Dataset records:
*****

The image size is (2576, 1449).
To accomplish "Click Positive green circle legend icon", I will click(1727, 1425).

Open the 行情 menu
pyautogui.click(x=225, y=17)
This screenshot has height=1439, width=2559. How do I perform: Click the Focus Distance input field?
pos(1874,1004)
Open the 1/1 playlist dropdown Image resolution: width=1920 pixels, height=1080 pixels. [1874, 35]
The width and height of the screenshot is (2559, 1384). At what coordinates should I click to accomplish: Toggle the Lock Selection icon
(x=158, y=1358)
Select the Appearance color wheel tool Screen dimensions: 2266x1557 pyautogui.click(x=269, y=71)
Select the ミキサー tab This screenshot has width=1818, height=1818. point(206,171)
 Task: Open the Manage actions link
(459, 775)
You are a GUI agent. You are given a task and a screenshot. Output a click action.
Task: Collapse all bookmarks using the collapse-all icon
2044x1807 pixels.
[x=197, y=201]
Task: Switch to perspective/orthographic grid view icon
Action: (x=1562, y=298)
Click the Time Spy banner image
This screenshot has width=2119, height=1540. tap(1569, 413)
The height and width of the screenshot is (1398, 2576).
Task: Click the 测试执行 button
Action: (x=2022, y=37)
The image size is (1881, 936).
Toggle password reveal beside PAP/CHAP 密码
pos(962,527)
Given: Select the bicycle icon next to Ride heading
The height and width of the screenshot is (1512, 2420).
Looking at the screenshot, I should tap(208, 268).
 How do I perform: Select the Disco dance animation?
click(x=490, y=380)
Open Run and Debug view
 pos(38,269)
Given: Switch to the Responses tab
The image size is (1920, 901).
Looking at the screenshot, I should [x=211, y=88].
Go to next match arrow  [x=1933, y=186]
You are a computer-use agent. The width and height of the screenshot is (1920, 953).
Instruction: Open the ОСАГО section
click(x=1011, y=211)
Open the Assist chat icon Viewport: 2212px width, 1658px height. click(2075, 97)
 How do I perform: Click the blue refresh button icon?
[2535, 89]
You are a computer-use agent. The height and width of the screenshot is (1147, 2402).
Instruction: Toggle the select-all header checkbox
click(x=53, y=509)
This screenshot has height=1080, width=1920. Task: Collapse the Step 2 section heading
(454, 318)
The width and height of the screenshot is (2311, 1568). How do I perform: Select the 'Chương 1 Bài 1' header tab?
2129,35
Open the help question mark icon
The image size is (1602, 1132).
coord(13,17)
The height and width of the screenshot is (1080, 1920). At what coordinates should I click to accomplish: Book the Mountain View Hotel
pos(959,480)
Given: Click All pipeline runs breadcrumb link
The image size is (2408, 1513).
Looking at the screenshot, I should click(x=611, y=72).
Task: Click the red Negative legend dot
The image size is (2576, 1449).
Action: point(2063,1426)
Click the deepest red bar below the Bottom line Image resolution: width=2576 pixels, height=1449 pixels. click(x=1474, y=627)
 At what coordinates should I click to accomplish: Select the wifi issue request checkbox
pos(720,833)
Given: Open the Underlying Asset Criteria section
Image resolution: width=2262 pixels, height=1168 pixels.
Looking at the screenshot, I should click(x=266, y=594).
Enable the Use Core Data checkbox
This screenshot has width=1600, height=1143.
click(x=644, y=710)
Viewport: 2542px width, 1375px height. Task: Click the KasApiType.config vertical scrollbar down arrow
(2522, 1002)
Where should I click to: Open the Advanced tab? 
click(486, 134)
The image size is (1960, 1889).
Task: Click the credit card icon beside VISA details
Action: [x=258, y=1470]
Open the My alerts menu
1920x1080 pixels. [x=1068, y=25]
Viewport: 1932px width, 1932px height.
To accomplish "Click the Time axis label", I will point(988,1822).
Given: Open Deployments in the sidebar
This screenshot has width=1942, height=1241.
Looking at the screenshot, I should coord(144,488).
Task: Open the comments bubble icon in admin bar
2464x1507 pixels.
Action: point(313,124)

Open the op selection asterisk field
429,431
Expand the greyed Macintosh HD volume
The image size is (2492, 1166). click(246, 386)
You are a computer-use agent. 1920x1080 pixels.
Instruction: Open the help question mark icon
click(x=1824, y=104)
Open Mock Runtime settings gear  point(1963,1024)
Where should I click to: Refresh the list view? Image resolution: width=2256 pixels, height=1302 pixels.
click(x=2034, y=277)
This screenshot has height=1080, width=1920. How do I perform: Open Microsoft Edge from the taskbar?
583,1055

*****

Your objective: Which lines of the data contain the string "agent"? Copy each of them.

Solution to the exercise:
You are a GUI agent. You are given a task and a screenshot. Output a click action.
You are a computer-use agent. The width and height of the screenshot is (1920, 953).
You are a computer-use agent. The height and width of the screenshot is (1147, 2402).
You are a computer-use agent. 1920x1080 pixels.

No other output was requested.